=== Page extract ===

    metadata:
      name: graph-cache
      namespace: default
    spec:
      accessModes:
      - ReadWriteOnce
      resources:
        requests:
          storage: 50Gi
      storageClassName: default
      volumeMode: Filesystem
    ---
    apiVersion: v1
    kind: Secret
    metadata:
      name: hf-token-secret
      namespace: default
    type: Opaque
    stringData:
      token: "REPLACE_WITH_TOKEN"
    
  2. Create a deployment and service for the model you want to deploy. This example demonstrates how to deploy ibm-granite/granite-3.3-8b-instruct.

    apiVersion: apps/v1
    kind: Deployment
    metadata:
      name: granite-8b-instruct
      namespace: default
      labels:
        app: granite-8b-instruct
    spec:
      # Defaults to 600 and must be set higher if your startupProbe needs to wait longer than that 
      progressDeadlineSeconds: 1200
      replicas: 1
      selector:
        matchLabels:
          app: granite-8b-instruct
      template:
        metadata:
          labels:
            app: granite-8b-instruct
        spec:
          # Required for scheduling spyre cards
          schedulerName: aiu-scheduler
          volumes:
          - name: hf-cache-volume
            persistentVolumeClaim:
              claimName: hf-cache
          # vLLM needs to access the host's shared memory for tensor parallel inference.

=== Input data ===

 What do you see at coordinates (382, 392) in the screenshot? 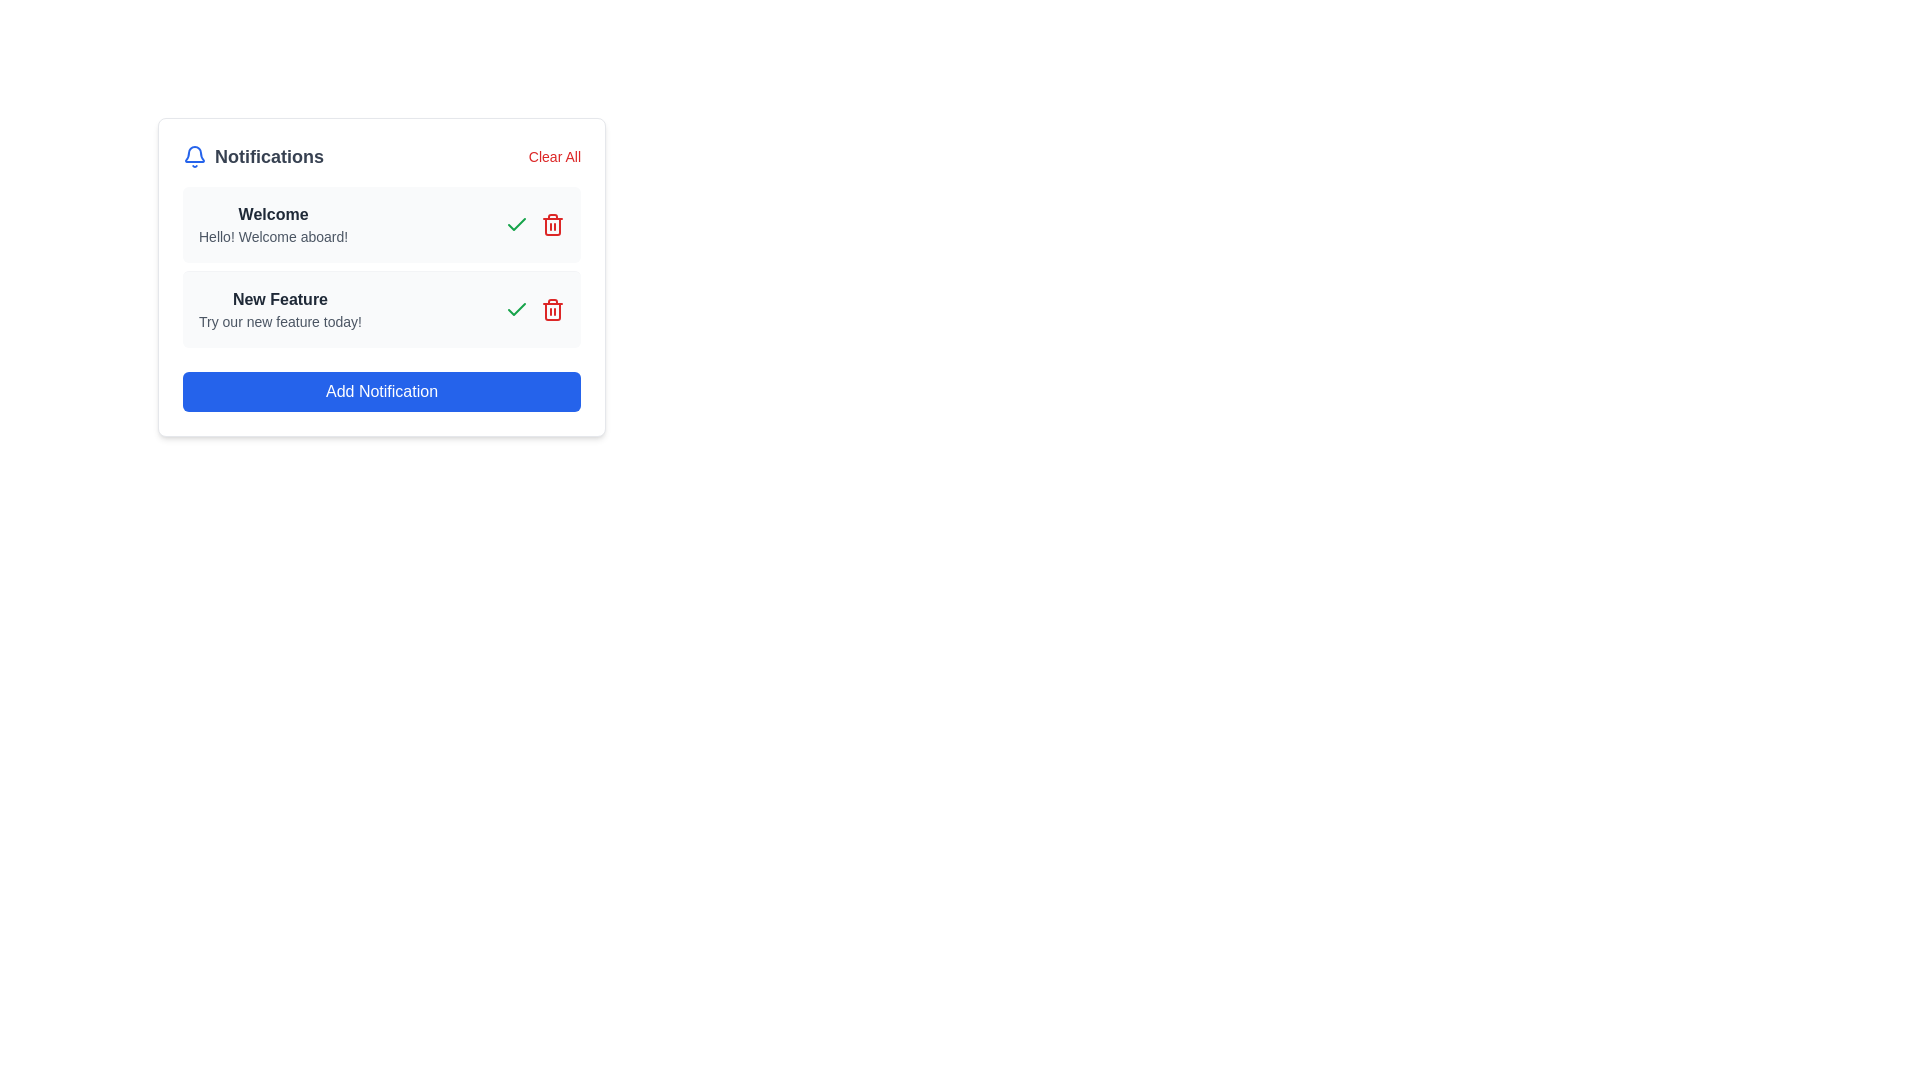
I see `the 'Add Notification' button located at the bottom of the notification panel` at bounding box center [382, 392].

===

» **Assigned task A**
Using the Kubernetes manifest excerpt, decide whether each statement is true. For each, answer yes or no and quote the exact words that settle it.
(i) The resource named graph-cache requests 50Gi of storage.
(ii) The granite-8b-instruct deployment is set to run two replicas.
(iii) The secret named hf-token-secret has the type Opaque.
» **Assigned task B**
Based on the Kubernetes manifest excerpt, why is progressDeadlineSeconds set to 1200 in the deployment?
» **Assigned task C**
Extend the Kubernetes manifest excerpt, starting right after its last line.

» **Answer box A**
(i) Yes: "storage: 50Gi"
(ii) No: "replicas: 1"
(iii) Yes: "type: Opaque"

» **Answer box B**
The default for progressDeadlineSeconds is 600. It has to be set higher if the startupProbe needs to wait longer than that, so the deployment raises it to 1200.

» **Answer box C**
          - name: shm
            emptyDir:
              medium: Memory
              sizeLimit: "2Gi"
          # vLLM can cache model graphs previously compiled on Spyre cards
          - name: graph-cache-volume
            persistentVolumeClaim:
              claimName: graph-cache
          containers:
          - name: vllm
            image: quay.io/ibm-aiu/vllm-spyre:latest.amd64
            args: [
              "ibm-granite/granite-3.3-8b-instruct"
            ]
            env:
            - name: HUGGING_FACE_HUB_TOKEN
              valueFrom:
                secretKeyRef:
                  name: hf-token-secret
                  key: token
            - name: TORCH_SENDNN_CACHE_ENABLE
              value: "1"
            - name: TORCH_SENDNN_CACHE_DIR
              value: /root/.cache/torch
            - name: VLLM_SPYRE_WARMUP_BATCH_SIZES
              value: "1,4"
            - name: VLLM_SPYRE_WARMUP_PROMPT_LENS
              value: "1024,256"
            - name: VLLM_SPYRE_WARMUP_NEW_TOKENS
              value: "256,64"
            ports:
            - containerPort: 8000
            resources:
              limits:
                cpu: "10"
                memory: 20G
                ibm.com/aiu_pf: "1"
              requests:
                cpu: "2"
                memory: 6G
                ibm.com/aiu_pf: "1"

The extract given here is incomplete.